Multiplex automated genome engineering or MAGE, can create hundreds or thousands of mutations in a few days at a cost of a few thousand dollars. Wang and Farren’s approach produced hundreds, even thousands of mutations simultaneously, resulting in billions of different strains.
by Ewen Callaway
If humans want to persuade microbes to produce vast quantities of fuels or pharmaceuticals, we may need to give evolution a helping hand. A new genome engineering machine that tweaks dozens of genes to create billions of unique strains in a few days does just that.
“This technique allows us to do some amount of rapid evolution,” says Harris Wang, a researcher at Harvard Medical School, who led the project along with colleagues Farren Isaacs and George Church.
“The general motivation behind what we’re trying to do is develop a set of techniques that will allow us to write into the genome of any organism with the same ease that we are able to read from the genome by DNA sequencing,” he adds.
Cheap and fast
Traditionally, genetic engineers tackle one gene at a time, systematically mutating its letters to achieve a particular effect, such as higher protein yield or stability. But since many commercially useful chemicals rely on networks of dozens of genes, it becomes difficult, bordering on impossible, to systematically mutate each gene in a complex pathway.
The American chemicals firm DuPont, for instance, spent nearly seven years and hundreds of millions of dollars to identify 20 genetic changes that optimise microbes to produce a chemical used as a commercial solvent called 1,3-propanediol, Isaacs and Wang say.
By contrast, the new approach, which is called multiplex automated genome engineering or MAGE, can create hundreds or thousands of mutations in a few days at a cost of a few thousand dollars.
To demonstrate MAGE, the researchers engineered Escherichia coli that churn out five times as much of a chemical called lycopene than their forbearers. Lycopene is an antioxidant abundant in tomatoes that is related to compounds used to fight cancer and malaria.
With at least 20 genes known to affect lycopene production, conventional genetic engineering techniques that re-write a gene or a part of gene at a time wouldn’t suffice.
In many cases, a mutation in one gene that stymies production can be offset by a mutation in another gene. Occasionally, these double mutants produce a chemical more efficiently than a strain with no changes.
But instead of trying to directly create double-mutants, Wang and Farren’s approach produced hundreds, even thousands of mutations simultaneously, resulting in billions of different strains. Because lycopene colours cells red, the researchers simply selected the brightest bacteria.
“There might be cells out there that may have these properties, but what we’re trying to do is accelerate this process to find the specific traits we’re interested in,” Wang says.
MAGE relies on the tendency of cells to incorporate little bits of laboratory made DNA into their dividing chromosomes. Researchers can customise those bits so they modify specific genes and even parts of genes.
This lets scientists exert as much or as little control over the mutations as they see fit. “A lot of times when you’re doing engineering, you have a very specific objective: ‘I need to make this change’,” Wang says. “For a lot of what we do in terms of genetic engineering, we don’t necessarily know the solution.”
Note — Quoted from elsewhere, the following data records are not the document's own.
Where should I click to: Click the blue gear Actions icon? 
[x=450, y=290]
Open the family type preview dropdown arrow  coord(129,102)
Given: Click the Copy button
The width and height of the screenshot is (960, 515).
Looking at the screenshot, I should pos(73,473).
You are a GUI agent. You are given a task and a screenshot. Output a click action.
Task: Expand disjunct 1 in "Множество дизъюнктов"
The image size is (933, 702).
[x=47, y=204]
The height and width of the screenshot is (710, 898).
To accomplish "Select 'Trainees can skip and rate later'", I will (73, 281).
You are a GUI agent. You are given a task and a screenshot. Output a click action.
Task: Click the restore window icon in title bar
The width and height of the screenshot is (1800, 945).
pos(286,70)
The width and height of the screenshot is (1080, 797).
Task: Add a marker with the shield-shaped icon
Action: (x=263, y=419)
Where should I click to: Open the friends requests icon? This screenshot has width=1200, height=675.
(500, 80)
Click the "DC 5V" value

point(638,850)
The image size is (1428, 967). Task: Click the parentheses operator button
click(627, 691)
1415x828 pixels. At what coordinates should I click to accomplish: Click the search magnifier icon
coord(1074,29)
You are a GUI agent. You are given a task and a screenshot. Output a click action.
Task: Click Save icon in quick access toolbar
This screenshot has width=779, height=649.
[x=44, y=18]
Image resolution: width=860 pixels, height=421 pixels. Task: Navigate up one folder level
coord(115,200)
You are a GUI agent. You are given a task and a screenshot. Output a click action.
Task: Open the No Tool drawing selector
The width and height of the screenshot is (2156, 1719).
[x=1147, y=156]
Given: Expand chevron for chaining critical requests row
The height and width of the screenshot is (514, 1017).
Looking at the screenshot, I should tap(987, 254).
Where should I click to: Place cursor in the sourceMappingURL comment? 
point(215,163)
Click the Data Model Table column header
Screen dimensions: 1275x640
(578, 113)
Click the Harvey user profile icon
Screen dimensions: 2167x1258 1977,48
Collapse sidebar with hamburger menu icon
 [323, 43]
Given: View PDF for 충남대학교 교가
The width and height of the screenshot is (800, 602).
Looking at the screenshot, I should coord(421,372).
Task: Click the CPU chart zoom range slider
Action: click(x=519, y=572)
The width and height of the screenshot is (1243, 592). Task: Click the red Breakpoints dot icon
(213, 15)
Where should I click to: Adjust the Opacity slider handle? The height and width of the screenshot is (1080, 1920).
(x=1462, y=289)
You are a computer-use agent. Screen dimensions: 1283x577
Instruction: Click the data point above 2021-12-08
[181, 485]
Engineering vitamin-producing bacteria isn’t the only use for the new technique, Isaacs says. “It will immediately decrease the time it will take to improve the efficiency and production of virtually any compound that’s generated, right now, in E. coli and looking beyond into other types of organisms as well.”
The team is planning to adapt the technique to yeast soon, and plant and animal cells should also prove amenable to MAGE, they say.
Currently, the researchers are teaming up with biofuels and chemical manufacturers in hopes of creating blockbuster strains in the lab that could eventually be used on an industrial scale.
“I … look at this paper and think, that’s really cool and it’s a stepping stone,” says Andy Ellington, a biochemist at the University of Texas in Austin. By mapping out the myriad mutations that endow bacteria with useful traits, such as bio-fuel production, researchers will eventually learn to predict the effects of mutations and create their own custom strains.
“Gosh, when it becomes cheap to make E. coli from scratch, why won’t we do that,” Ellington says.